Rows for locating words and elements
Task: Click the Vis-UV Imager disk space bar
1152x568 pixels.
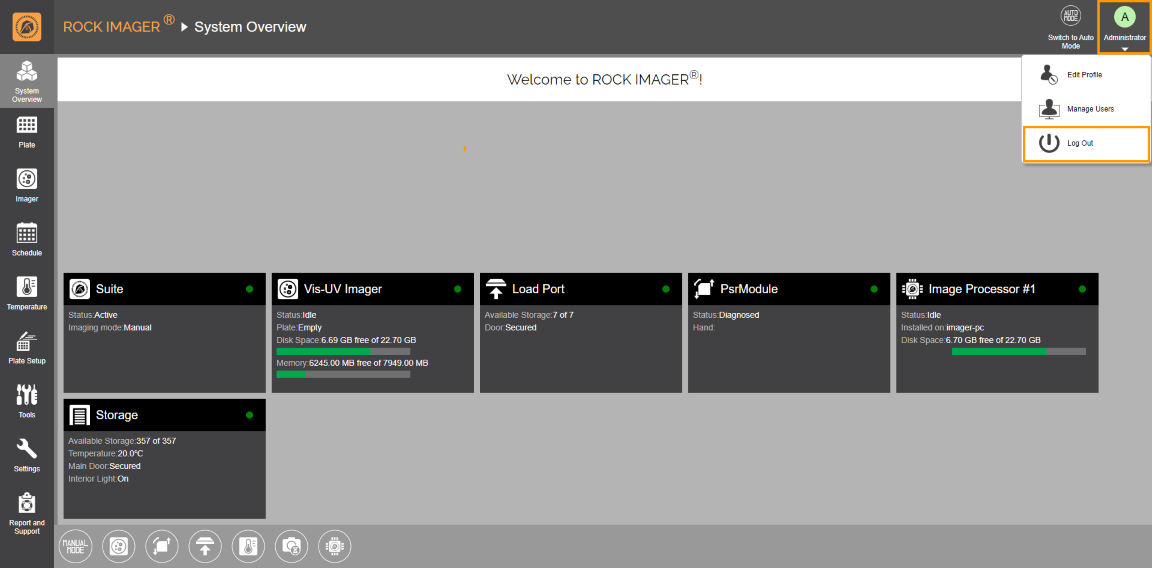Action: [x=343, y=352]
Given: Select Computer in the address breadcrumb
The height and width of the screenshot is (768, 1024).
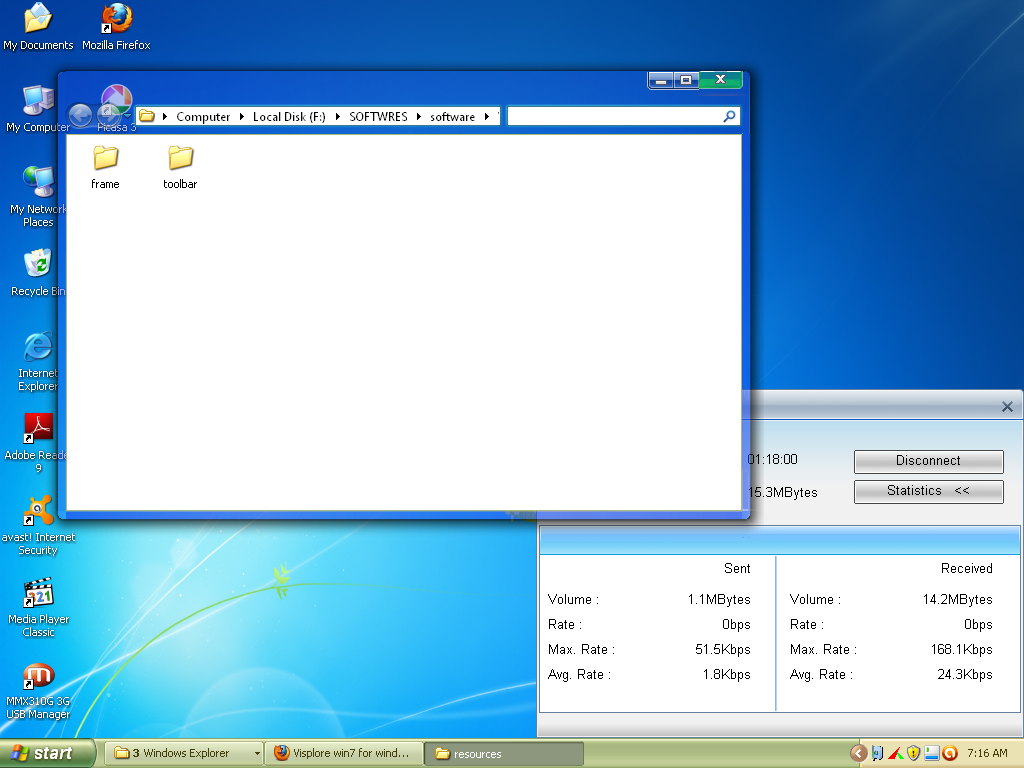Looking at the screenshot, I should (x=203, y=116).
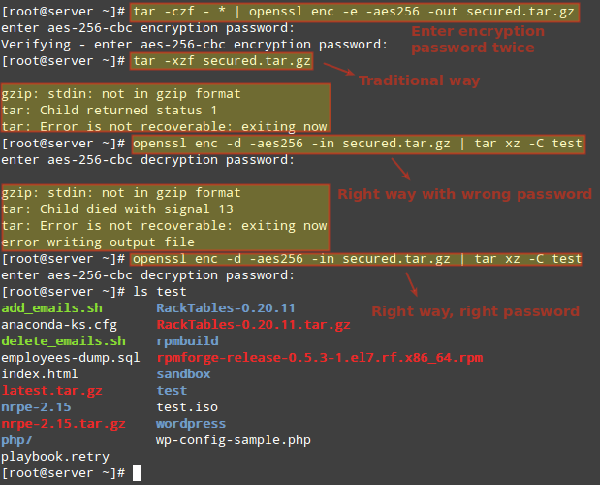The width and height of the screenshot is (600, 485).
Task: Click the playbook.retry file name
Action: [56, 455]
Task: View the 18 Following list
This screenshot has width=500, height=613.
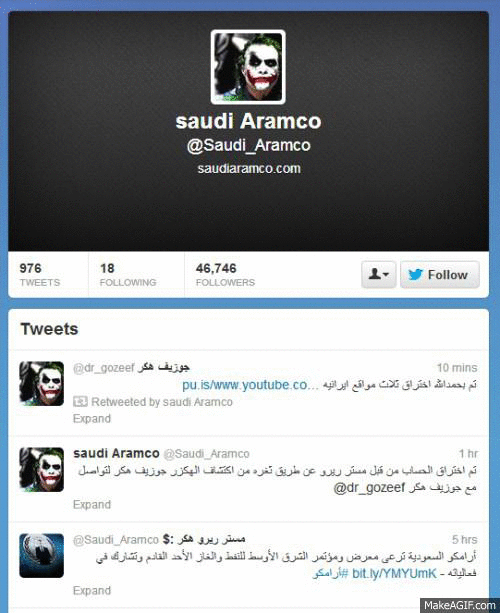Action: [128, 274]
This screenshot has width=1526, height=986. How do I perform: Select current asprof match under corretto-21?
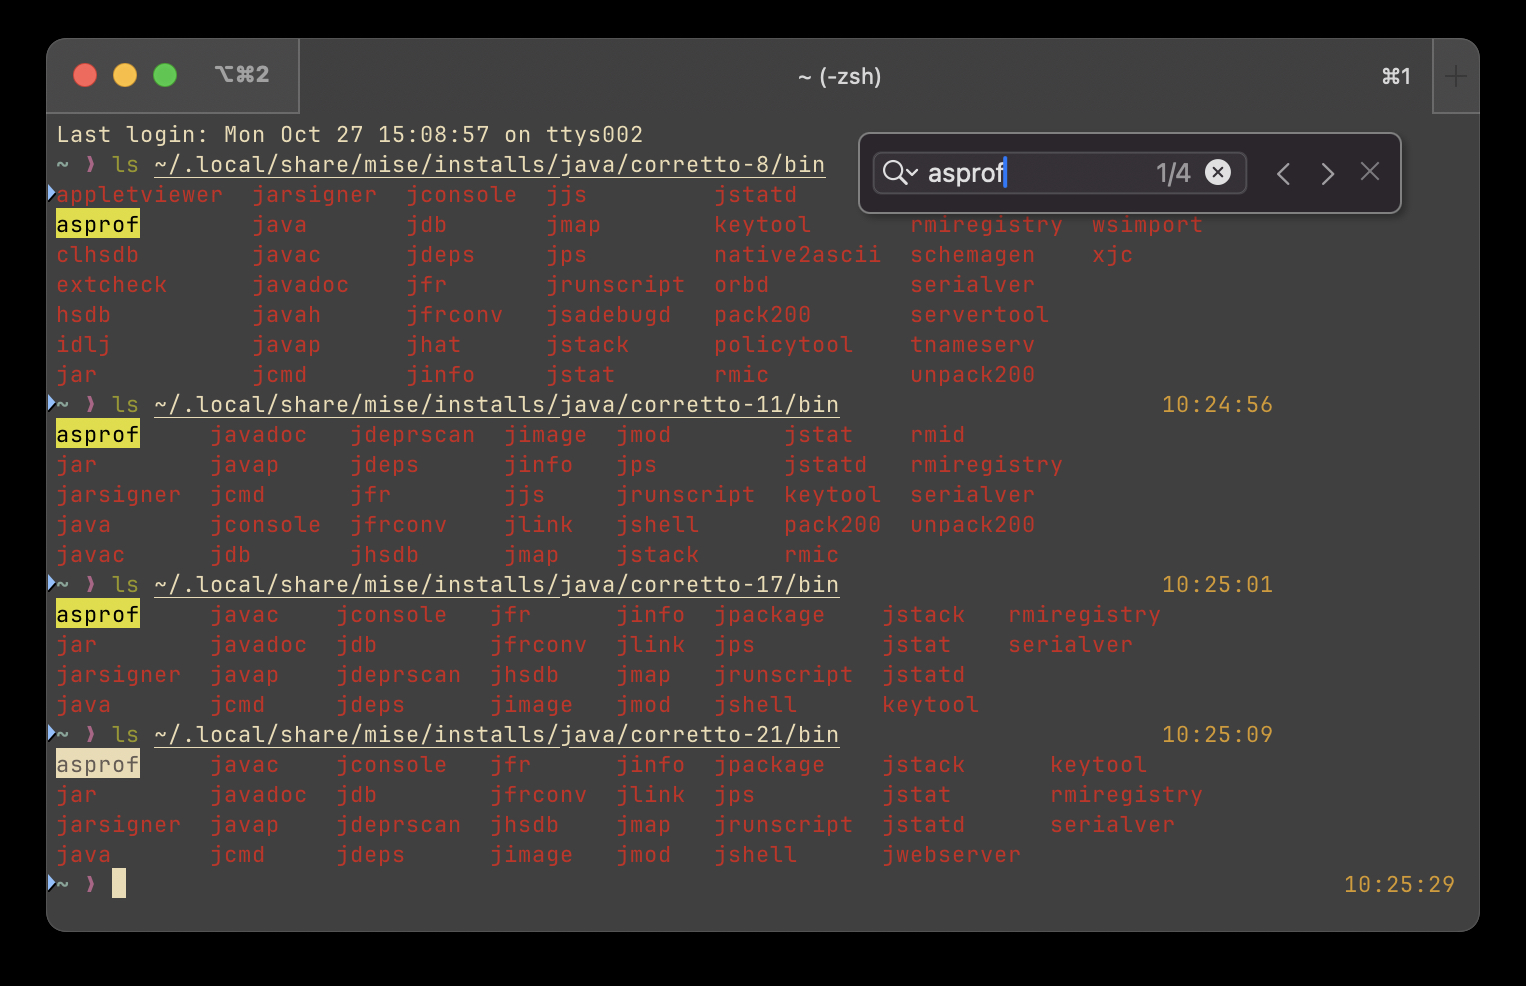tap(97, 765)
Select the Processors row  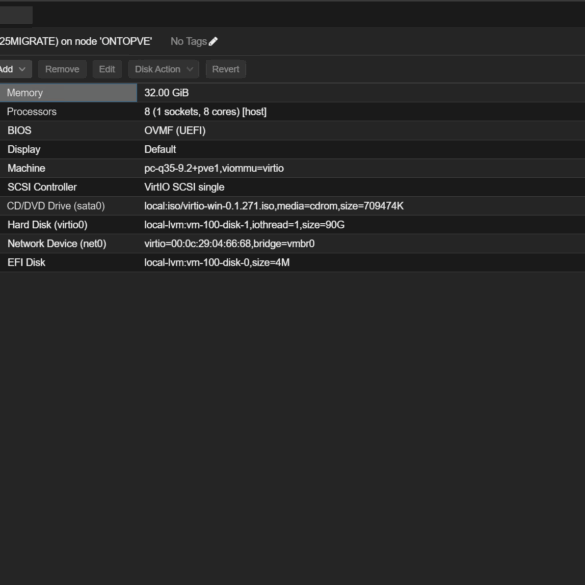292,112
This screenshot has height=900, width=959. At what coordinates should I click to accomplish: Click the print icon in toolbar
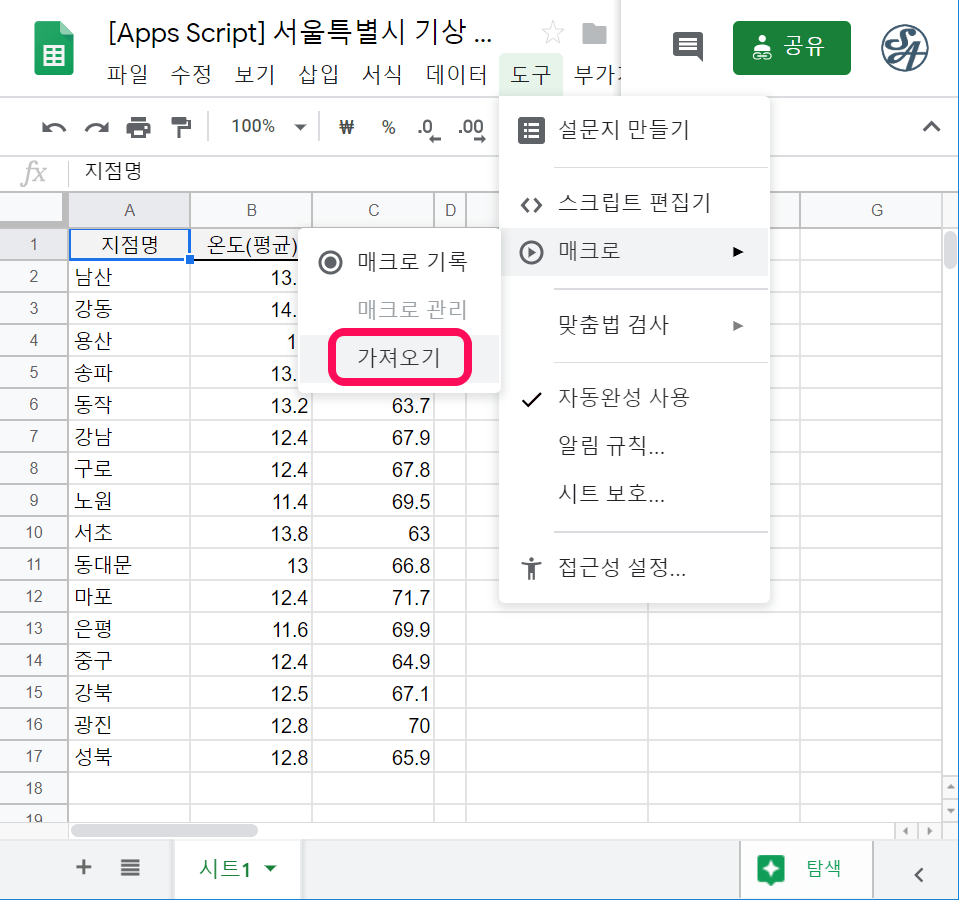point(138,127)
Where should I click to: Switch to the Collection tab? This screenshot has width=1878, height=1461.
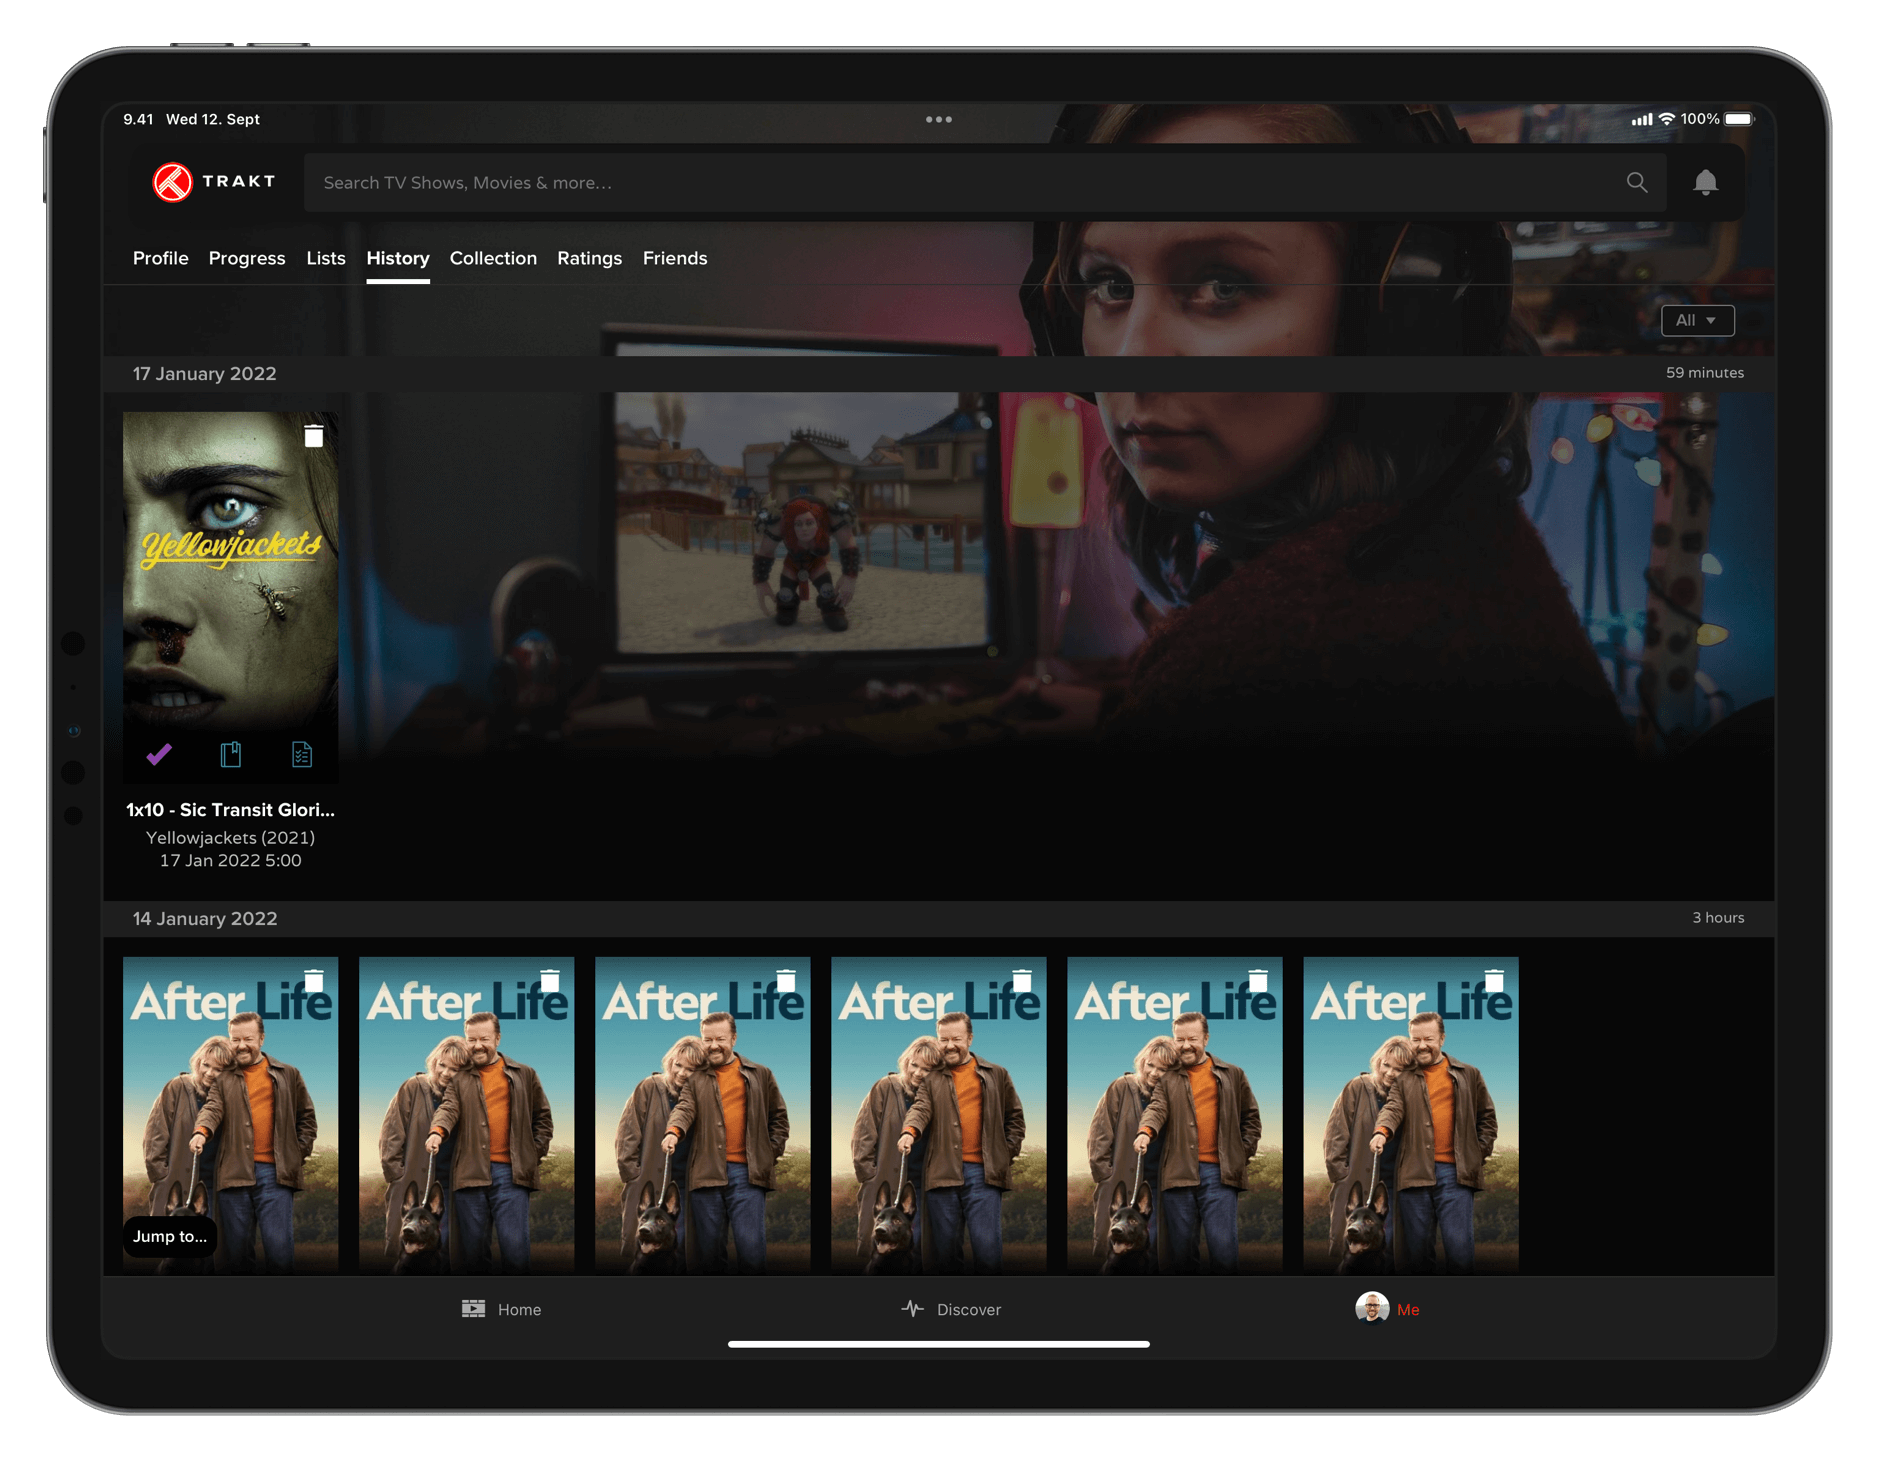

**What is expected:** Please reproduce, word for word, the part of the rows that opens with the line containing "This screenshot has height=900, width=959." and runs through the end of the rows. Leave the pictures out.

**Task response:**
This screenshot has height=900, width=959. At what coordinates should I click to accomplish: Click the print icon in toolbar
point(138,127)
Where should I click to: Switch to the Collection tab? This screenshot has width=1878, height=1461.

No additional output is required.